Skephi opposes Siberut resettlement

By Stevie Emilia

JAKARTA (JP): The Indonesian Network for Forest Conservation
(Skephi) warned yesterday that the government's plan to open
resettlement areas on Siberut Island off the coast of West
Sumatra could destroy the local culture altogether.

Rasyid Harsuna Lubis of the group's community development
division said the plan, announced this week, would further
marginalize the 25,000 islanders rather than bring them into the
fold of modernization as the government intended.

Rasyid, who spent six years on a community development work in
Siberut, underlined the islanders' strong suspicion against
newcomers, an attitude they developed because of past bitter
experiences with outsiders coming to exploit the island.

He warned that forcing the resettlement plan could lead to
physical clashes between the islanders and the newcomers.

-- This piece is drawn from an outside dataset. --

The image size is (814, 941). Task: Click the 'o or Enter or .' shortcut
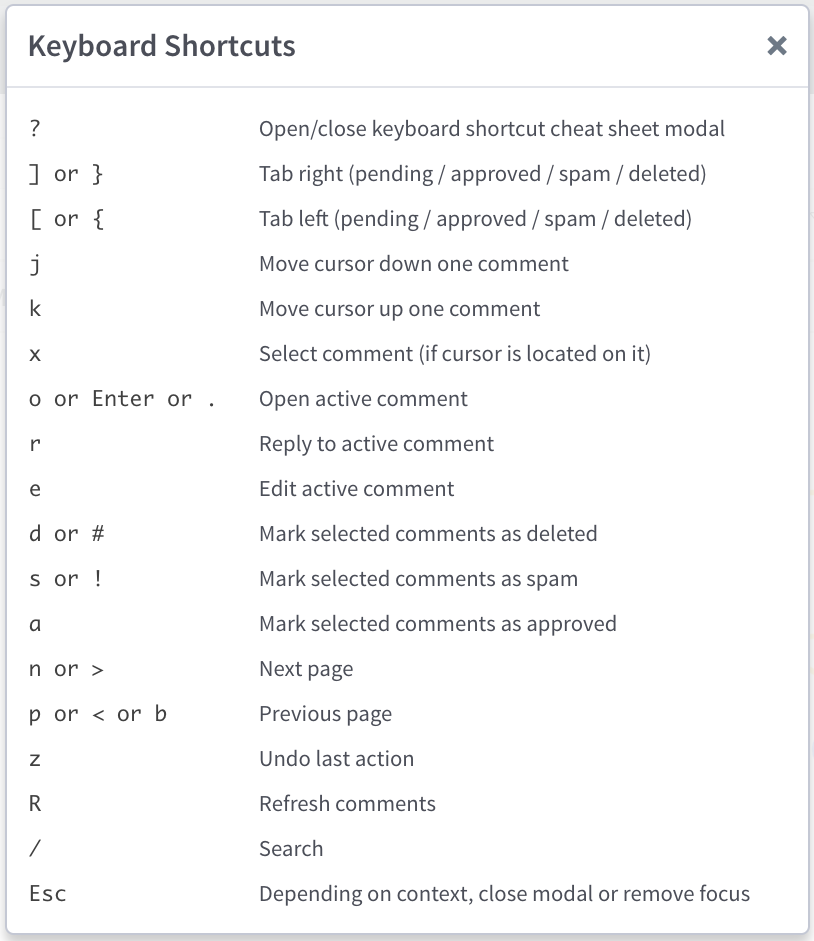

"We cannot agree to the plan because the islanders have
difficulties in mixing with outsiders," he told The Jakarta Post.

"They have learned from past experiences that newcomers always
tried to exploit them, to hurt them," he added. He cited as an
example the time when loggers came to the island and felled the
timber from areas that belonged to the islanders.

Such is the islanders' suspicion that even Skephi was not
welcomed when it came to the island in 1993 to carry out a
community development project on behalf of the Ministry of
Forestry, he said. "It's hard to say whether we've made progress
in the project because of the islanders' rejection."

Minister of Transmigration Siswono Yudohusodo announced on
Tuesday that President Soeharto has given the go-ahead to the
plan to revive an old plan to open settlement areas in Siberut.

The resettlement program on the island was shelved in the
1980s because of objections from environmental organizations who
felt that the move would destroy the tribes' culture.

Siswono said recent studies found these concerns were not
founded and that bringing in settlers could in fact help bring
the islanders, who still live in a stone-age era, into the fold
of modern civilization.

The minister added that the President had asked him to proceed
with the plan with caution and take into account the
environmental and cultural impacts.

According to a recent traveler to the island, some semblance
of modernization has touched north Siberut where people eat rice,
wear clothes and shoes and children go to school and money is
used as their medium of exchange. But in the south, people still
wear only a kabid (loincloth), eat sago, practice barter economy,
use bows and arrows to hunt and invite a kerei (shamans) to
communicate with the hereafter.

Rasyid warned that forcing modern civilization on the Siberut
community would destroy their culture.

It could lead to an even greater isolation because there is
unlikely to be any social intercourse between the islanders and
the settlers, he said.

"This will be just like another Timika," he said, referring to
the copper mining town that had been established in the middle of
the jungle in Irian Jaya, another region where the local people
were still living in stone-age period.

Rasyid suspected that something else was behind the
government's move other than the concern about the state of
backwardness of the islanders.

He said he heard that two politically-connected figures have
been seeking to obtain concessions to open up palm oil
plantations on the island, using settlers as their workers.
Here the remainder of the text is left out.